The two cleanest ways in my opinion with common Linux tools are:

stat -c %s /usr/bin/stat

50000


wc -c < /usr/bin/wc

36912

But I just don't want to be typing parameters or pipe the output just to get a file size, so I'm using my own bfsize.

Solution 3

Even though du usually prints disk usage and not actual data size, the GNU Core Utilities du can print a file's "apparent size" in bytes:

du -b FILE

But it won't work under BSD, Solaris, macOS, etc.

Solution 4

BSD systems have stat with different options from the GNU Core Utilities one, but with similar capabilities.

stat -f %z <file name>

This works on macOS (tested on 10.12), FreeBSD, NetBSD and OpenBSD.

Solution 5

When processing ls -n output, as an alternative to ill-portable shell arrays, you can use the positional arguments, which form the only array and are the only local variables in the standard shell. Wrap the overwrite of positional arguments in a function to preserve the original arguments to your script or function.

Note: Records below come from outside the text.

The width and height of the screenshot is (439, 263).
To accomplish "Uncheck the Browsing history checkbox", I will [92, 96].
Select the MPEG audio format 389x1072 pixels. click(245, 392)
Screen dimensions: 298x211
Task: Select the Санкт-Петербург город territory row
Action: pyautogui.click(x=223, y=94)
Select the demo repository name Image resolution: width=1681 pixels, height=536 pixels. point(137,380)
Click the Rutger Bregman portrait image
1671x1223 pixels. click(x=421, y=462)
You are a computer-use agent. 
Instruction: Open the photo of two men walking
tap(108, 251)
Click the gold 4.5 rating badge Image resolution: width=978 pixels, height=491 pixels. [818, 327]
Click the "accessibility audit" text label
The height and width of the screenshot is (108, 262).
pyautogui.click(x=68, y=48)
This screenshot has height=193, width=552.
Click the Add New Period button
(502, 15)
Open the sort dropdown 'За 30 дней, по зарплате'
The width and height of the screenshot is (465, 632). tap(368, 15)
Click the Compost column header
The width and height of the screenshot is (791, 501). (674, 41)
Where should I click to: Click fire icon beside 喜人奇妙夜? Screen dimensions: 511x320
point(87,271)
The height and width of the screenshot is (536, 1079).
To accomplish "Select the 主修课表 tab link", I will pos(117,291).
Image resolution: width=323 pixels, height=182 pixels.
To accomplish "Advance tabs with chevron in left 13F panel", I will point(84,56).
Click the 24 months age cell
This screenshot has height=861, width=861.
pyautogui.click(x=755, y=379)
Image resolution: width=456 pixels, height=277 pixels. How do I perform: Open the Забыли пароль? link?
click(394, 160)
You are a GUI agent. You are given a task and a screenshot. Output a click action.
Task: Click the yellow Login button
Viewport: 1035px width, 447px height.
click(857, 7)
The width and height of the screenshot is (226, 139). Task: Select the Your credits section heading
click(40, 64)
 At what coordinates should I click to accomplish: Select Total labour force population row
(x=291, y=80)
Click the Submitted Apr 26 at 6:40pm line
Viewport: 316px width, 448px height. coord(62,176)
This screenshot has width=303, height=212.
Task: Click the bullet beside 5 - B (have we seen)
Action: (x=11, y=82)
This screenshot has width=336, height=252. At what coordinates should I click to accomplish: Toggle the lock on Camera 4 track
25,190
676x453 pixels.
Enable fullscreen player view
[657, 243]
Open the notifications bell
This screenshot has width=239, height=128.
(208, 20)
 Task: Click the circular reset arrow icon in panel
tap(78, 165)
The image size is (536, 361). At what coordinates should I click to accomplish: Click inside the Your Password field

getsize() { set -- $(ls -dn "$1") && echo $5; }
getsize FILE

This splits the output of ln -dn according to current IFS environment variable settings, assigns it to positional arguments and echoes the fifth one. The -d ensures directories are handled properly and the -n assures that user and group names do not need to be resolved, unlike with -l. Also, user and group names containing white space could theoretically break the expected line structure; they are usually disallowed, but this possibility still makes the programmer stop and think.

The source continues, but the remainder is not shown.